Offering a new method to aide residential mortgage lenders in preparing for electronic examinations (e-Exams), ComplianceEase announced that it will offer a complementary Pre-Exam Portal “sandbox” beginning in January, in cooperation with the Multistate Mortgage Committee (MMC).
ComplianceEase referred to the Pre-Exam Portal as a “public service available to any lender” in a press release. It affords lenders the opportunity to test the accuracy of data they are submitting to regulators and previewing audit results.
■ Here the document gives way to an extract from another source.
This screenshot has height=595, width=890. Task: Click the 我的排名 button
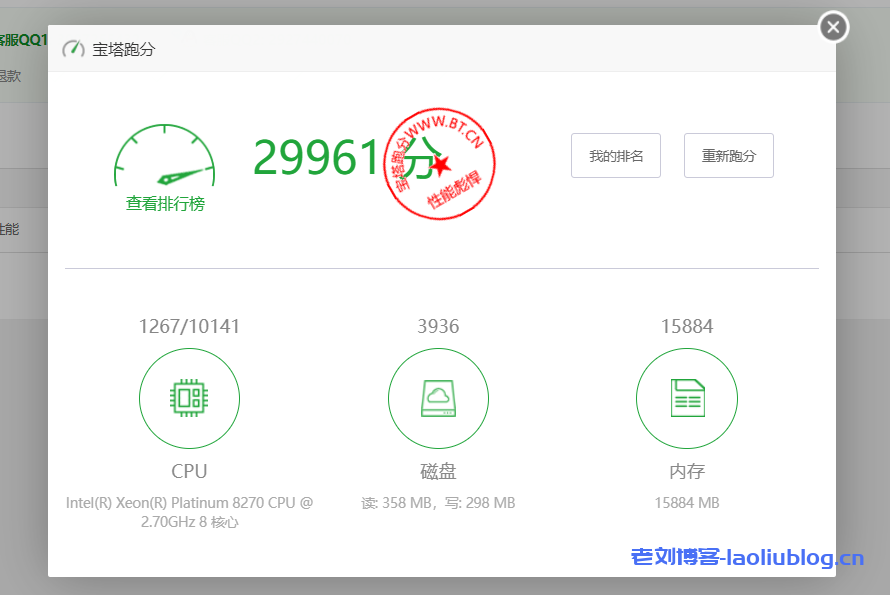tap(615, 156)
“The Pre-Exam Portal is an important first step in the process of getting lenders comfortable with e-Exams, and we’re pleased to be able to offer it as a public service to the industry,” ComplianceEase Executive Chairman John Vong said in the release. “This is the first of a series of initiatives that we will be announcing to further improve lenders’ confidence and experience during the e-Exam process.”
Upon enrollment in the portal, lenders can submit as many as 100 Lending Examination Format (LEF) files for validation. The portal tests the files for proper formatting and evaluates them against federal, state and local consumer protection compliance requirements.
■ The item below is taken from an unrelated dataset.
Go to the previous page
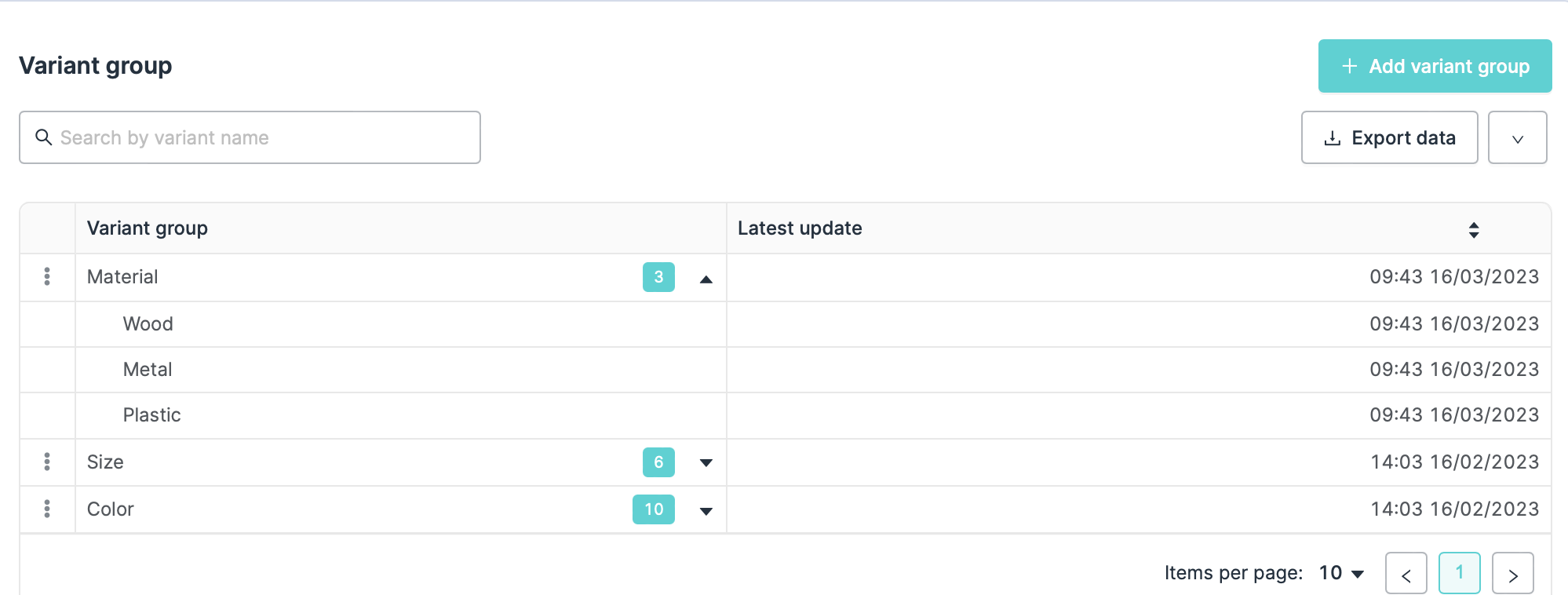 tap(1406, 574)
The Pre-Exam Portal provides lenders with complete ComplianceAnalyzer audit reports, similar to those the examiner in charge (EIC) receives after conducting an exam.
By receiving the same EIC reports as examiners, lenders can identify data integrity, mapping and translation issues and correct them before an examiner does. They also can view compliance findings before submitting the LEF files for the “live” e-Exam through RegulatorConnect, the regulators’ e-Exam platform.
The preparation process offered by the portal is designed to provide lenders transparency as they are being examined and to enable them to verify that their LEF files accurately represent the loan data held in their system of record. Neither the LEF data submitted to the Pre-Exam Portal, nor the resulting Pre-Exam audit reports, are accessible to regulators.
ComplianceEase’s portal release came shortly after the Conference of State Bank Supervisors (CSBS) and American Association of Residential Mortgage Regulators (AARMR) jointly called for the industry to integrate state-development standards with mortgage loan origination systems (LOS) to accelerate the e-Exam process in October. At that time, Jeremy Windham, vice chair of Multistate Mortgage Committee at CSBS and AARMR, said, “Developing processes for clean data transfers will streamline the e-Exam process mandated by the MMC, benefitting industry and regulators alike,” the release notes.